Sixty-two patients (52%) received radiotherapy using anterior–posterior (AP-PA) opposing portals covering the tumor bed, anastomosis, and the regional lymphatics. The field borders were adopted from a consensus report by Smalley et al. [12]. Typically the field covered the upper border of T10 down to the lower border of L3. The right border is 2 cm to the right of the T11–L1 vertebral bodies, and the left border is about 1.5 cm from the remaining gastric remnant. A left inferior corner shield is used to cover the lower pole of the left kidney.

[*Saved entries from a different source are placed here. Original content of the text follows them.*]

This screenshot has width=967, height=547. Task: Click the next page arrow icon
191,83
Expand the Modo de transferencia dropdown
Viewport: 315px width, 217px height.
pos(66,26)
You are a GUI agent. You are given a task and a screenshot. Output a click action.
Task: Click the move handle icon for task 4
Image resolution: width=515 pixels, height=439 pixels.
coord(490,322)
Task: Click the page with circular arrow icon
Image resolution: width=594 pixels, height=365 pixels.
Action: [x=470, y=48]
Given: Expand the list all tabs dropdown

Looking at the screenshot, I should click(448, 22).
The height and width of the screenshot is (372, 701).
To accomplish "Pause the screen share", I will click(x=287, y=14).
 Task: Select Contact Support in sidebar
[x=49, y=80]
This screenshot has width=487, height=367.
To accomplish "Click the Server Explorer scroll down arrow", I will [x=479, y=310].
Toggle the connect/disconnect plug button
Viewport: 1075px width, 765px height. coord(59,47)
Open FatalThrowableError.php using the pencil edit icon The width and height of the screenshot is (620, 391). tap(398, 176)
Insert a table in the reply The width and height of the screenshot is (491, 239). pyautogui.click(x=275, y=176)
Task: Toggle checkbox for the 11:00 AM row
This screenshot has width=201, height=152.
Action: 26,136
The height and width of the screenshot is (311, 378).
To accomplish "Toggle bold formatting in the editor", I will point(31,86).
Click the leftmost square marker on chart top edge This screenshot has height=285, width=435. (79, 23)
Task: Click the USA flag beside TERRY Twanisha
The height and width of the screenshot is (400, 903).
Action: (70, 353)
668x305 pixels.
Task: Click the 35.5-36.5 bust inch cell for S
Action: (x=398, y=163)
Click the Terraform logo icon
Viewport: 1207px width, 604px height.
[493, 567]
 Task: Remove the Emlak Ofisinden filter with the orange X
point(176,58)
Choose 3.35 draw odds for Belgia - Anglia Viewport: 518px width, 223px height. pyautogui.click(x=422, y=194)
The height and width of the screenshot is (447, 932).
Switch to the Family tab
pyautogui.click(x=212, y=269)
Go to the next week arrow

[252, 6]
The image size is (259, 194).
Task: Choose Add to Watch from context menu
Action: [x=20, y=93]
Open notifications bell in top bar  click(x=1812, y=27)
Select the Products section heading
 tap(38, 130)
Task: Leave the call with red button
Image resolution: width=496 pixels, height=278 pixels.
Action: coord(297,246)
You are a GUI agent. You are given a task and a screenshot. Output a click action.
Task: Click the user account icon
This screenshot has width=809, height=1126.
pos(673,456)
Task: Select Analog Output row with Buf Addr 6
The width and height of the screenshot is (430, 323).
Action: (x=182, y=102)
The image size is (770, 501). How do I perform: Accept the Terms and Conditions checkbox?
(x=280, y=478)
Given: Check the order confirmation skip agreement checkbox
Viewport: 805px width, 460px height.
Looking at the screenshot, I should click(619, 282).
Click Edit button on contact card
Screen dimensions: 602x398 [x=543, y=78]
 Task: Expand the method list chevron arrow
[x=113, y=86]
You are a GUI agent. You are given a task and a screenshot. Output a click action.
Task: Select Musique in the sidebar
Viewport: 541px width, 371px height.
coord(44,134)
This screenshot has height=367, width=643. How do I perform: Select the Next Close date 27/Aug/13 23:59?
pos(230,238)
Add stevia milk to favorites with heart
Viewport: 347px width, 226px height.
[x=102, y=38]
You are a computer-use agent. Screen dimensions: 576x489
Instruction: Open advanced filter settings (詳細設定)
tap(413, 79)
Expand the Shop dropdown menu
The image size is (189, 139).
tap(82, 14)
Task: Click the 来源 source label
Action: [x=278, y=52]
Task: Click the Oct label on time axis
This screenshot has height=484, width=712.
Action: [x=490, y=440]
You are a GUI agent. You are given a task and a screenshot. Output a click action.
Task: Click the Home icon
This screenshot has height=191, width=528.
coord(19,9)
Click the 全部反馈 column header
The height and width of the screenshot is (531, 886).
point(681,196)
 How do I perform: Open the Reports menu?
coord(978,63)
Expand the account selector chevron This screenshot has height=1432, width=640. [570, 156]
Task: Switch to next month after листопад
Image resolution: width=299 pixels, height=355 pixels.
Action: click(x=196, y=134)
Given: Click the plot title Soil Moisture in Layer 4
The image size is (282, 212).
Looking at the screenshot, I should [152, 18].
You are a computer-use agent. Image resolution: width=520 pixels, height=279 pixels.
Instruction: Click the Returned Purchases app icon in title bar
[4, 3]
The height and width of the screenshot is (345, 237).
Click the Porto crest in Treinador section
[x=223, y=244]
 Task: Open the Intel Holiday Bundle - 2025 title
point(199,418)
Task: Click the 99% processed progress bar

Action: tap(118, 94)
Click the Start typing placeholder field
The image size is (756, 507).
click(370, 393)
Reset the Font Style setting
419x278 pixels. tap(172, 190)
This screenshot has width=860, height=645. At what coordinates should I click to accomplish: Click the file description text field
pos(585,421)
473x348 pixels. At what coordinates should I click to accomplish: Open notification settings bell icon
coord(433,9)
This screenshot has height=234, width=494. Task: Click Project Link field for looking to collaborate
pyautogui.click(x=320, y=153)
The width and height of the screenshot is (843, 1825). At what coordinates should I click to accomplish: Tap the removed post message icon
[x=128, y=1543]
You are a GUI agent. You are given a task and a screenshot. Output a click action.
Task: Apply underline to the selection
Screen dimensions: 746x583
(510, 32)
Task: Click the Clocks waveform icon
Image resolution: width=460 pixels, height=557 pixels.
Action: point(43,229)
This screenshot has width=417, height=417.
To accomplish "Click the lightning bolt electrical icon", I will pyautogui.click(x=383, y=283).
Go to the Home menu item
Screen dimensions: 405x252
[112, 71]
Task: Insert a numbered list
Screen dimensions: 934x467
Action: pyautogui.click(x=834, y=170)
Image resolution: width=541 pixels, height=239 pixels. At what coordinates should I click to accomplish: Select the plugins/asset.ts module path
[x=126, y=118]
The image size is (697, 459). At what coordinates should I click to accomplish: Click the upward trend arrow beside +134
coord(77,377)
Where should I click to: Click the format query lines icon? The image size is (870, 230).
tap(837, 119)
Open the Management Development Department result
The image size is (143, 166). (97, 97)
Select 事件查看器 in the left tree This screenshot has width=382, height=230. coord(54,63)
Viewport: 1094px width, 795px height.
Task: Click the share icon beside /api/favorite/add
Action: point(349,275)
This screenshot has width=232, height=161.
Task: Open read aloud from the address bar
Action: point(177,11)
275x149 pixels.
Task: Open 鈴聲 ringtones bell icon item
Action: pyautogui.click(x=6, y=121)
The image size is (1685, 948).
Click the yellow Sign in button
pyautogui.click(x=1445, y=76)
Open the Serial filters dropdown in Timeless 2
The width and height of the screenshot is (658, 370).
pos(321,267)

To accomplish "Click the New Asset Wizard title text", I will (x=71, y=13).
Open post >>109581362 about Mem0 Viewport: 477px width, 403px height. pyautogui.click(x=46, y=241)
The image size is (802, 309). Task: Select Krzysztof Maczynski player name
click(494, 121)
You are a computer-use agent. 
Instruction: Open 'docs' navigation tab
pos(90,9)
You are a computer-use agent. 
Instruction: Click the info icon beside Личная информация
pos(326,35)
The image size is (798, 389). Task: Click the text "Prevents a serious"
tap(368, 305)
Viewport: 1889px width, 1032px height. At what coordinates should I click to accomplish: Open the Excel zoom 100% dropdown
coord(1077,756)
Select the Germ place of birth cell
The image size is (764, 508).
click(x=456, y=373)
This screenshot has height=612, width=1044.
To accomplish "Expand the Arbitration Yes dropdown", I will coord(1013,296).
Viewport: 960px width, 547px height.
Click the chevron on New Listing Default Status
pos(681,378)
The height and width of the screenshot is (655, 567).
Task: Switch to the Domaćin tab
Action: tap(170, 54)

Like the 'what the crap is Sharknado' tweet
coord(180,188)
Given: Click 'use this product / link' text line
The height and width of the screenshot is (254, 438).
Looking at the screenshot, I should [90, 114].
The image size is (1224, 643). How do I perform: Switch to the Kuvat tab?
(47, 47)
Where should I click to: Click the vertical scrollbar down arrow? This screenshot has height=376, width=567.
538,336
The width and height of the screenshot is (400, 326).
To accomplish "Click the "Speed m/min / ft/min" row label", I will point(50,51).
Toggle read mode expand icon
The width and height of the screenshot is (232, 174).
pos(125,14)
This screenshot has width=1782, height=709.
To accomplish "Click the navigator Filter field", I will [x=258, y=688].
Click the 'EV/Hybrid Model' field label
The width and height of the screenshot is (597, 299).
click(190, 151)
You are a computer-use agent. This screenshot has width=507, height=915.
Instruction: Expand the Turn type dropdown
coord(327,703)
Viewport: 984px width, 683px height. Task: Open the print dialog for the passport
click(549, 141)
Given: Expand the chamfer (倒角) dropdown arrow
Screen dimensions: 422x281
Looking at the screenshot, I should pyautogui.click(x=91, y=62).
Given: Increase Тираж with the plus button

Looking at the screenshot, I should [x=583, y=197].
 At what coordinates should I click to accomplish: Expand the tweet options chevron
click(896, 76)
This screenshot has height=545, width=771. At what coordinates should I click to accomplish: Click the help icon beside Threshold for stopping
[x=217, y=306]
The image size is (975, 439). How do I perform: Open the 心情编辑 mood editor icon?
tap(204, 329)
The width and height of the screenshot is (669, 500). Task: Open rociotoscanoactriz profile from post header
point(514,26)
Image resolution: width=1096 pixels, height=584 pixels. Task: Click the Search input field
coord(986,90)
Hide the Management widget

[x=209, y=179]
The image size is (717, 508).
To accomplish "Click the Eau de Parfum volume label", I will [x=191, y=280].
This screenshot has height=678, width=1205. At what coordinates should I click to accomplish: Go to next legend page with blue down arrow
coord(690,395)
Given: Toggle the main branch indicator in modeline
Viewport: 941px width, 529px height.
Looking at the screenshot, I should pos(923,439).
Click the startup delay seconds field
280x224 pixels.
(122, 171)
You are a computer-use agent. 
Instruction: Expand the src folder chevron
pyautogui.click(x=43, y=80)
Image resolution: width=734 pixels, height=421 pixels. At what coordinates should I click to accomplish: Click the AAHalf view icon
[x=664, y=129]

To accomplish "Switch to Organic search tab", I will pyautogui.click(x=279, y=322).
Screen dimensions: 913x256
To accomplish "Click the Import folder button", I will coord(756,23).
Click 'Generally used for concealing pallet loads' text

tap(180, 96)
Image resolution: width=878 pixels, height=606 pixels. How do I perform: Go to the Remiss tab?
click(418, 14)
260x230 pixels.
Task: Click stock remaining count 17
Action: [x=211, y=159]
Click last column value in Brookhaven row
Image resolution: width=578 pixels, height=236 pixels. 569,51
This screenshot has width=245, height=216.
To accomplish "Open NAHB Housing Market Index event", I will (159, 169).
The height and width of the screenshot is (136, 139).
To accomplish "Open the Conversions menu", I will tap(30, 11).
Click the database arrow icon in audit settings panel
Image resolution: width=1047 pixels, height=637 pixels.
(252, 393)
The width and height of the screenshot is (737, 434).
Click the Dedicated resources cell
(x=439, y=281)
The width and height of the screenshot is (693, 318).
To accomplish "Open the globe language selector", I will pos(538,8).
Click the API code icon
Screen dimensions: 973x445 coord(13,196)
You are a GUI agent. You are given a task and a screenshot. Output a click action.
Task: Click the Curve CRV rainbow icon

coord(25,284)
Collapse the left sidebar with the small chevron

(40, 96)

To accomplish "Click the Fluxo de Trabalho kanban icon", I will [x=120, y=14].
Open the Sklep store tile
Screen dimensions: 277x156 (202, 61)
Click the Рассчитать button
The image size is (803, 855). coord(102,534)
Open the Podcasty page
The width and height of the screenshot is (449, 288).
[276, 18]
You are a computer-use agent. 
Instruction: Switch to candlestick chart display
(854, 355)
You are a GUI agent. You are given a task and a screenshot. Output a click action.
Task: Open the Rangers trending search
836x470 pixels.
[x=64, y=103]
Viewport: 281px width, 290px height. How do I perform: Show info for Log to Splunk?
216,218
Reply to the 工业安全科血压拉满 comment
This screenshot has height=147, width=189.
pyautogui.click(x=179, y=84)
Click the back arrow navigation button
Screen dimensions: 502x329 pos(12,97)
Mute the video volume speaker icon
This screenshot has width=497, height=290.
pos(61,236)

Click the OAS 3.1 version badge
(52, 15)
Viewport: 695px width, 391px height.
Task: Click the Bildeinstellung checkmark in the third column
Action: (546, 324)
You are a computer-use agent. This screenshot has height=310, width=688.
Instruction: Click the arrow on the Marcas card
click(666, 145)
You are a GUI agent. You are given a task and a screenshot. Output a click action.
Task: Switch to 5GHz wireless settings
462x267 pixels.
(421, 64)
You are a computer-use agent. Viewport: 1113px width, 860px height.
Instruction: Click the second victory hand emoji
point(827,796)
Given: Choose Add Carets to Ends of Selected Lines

Fluoroscopy was used to confirm the coverage of the diaphragm. With the popularity of computed tomography (CT) simulation and the availability of resources, CT planning was performed in 58 patients (48%) during the later part of the study. CT images with 5 mm slide thickness were acquired from T7 to L5. The target volumes including the gastric remnant, anastomosis, porta hepatis, splenic hilum, duodenal stump, adjacent esophagus, and the regional lymph nodes were delineated. Organs at risk, including the spinal cord, kidneys, liver, and heart were also contoured. AP-PA opposing fields with the same coverage as conventional techniques were applied, with field size designed to cover the target volumes adequately. Dose volume histograms (DVHs) of the organs at risk were also evaluated to ensure that their doses were within tolerance (at least 70% of one functioning kidney exposed to <20 Gy; <60% of the volume of liver exposed to >30 Gy; maximum spinal cord dose <45 Gy; <30% of the volume of whole heart received a dose of >40 Gy). In cases where the tolerance doses for the organs at risk were exceeded, conformal radiotherapy planning was used (large anterior, upper AP/PA and lower anterior + lateral opposing fields), based on a recent series by Ringash et al. [13]. The radiation dose was 45 Gy in 25 fractions over 5 weeks. No prophylactic antiemetic regimen was given, but an H2 blocker was recommended for patients with subtotal gastrectomy.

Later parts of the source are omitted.